GIVEN EXERCISE: Please copy every one of the following entries word for word, keeping each line unchanged and in order.

INPUT MATERIAL:
══════════

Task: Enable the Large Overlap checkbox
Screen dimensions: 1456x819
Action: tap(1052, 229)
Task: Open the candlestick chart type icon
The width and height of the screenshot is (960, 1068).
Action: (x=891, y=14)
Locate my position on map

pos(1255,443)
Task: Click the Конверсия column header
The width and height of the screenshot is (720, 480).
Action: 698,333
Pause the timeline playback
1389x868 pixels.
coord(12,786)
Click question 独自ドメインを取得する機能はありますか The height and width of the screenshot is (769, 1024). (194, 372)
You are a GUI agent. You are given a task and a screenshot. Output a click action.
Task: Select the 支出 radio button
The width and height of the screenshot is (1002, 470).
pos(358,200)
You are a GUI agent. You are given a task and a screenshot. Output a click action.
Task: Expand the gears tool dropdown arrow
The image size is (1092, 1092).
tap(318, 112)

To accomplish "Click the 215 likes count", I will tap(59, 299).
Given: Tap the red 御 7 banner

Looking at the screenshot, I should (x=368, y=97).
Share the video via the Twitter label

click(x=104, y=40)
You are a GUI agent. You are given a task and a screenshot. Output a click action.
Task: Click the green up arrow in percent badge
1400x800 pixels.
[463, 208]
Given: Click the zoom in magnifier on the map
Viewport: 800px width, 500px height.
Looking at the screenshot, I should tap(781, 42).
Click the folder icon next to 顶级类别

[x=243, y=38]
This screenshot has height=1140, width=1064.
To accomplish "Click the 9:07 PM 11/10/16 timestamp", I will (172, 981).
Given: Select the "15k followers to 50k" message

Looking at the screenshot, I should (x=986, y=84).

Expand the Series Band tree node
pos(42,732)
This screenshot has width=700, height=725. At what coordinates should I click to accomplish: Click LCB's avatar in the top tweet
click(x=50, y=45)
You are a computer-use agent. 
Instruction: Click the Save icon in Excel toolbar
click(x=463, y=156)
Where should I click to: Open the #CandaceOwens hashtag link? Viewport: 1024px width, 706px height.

══════════

CORRECT ANSWER:
Task: Enable the Large Overlap checkbox
Screen dimensions: 1456x819
Action: tap(1052, 229)
Task: Open the candlestick chart type icon
The width and height of the screenshot is (960, 1068).
Action: (x=891, y=14)
Locate my position on map

pos(1255,443)
Task: Click the Конверсия column header
The width and height of the screenshot is (720, 480).
Action: 698,333
Pause the timeline playback
1389x868 pixels.
coord(12,786)
Click question 独自ドメインを取得する機能はありますか The height and width of the screenshot is (769, 1024). (194, 372)
You are a GUI agent. You are given a task and a screenshot. Output a click action.
Task: Select the 支出 radio button
The width and height of the screenshot is (1002, 470).
pos(358,200)
You are a GUI agent. You are given a task and a screenshot. Output a click action.
Task: Expand the gears tool dropdown arrow
The image size is (1092, 1092).
tap(318, 112)

To accomplish "Click the 215 likes count", I will tap(59, 299).
Given: Tap the red 御 7 banner

Looking at the screenshot, I should (x=368, y=97).
Share the video via the Twitter label

click(x=104, y=40)
You are a GUI agent. You are given a task and a screenshot. Output a click action.
Task: Click the green up arrow in percent badge
1400x800 pixels.
[463, 208]
Given: Click the zoom in magnifier on the map
Viewport: 800px width, 500px height.
Looking at the screenshot, I should tap(781, 42).
Click the folder icon next to 顶级类别

[x=243, y=38]
This screenshot has height=1140, width=1064.
To accomplish "Click the 9:07 PM 11/10/16 timestamp", I will (172, 981).
Given: Select the "15k followers to 50k" message

Looking at the screenshot, I should (x=986, y=84).

Expand the Series Band tree node
pos(42,732)
This screenshot has width=700, height=725. At what coordinates should I click to accomplish: Click LCB's avatar in the top tweet
click(x=50, y=45)
You are a computer-use agent. 
Instruction: Click the Save icon in Excel toolbar
click(x=463, y=156)
Where should I click to: Open the #CandaceOwens hashtag link? Viewport: 1024px width, 706px height.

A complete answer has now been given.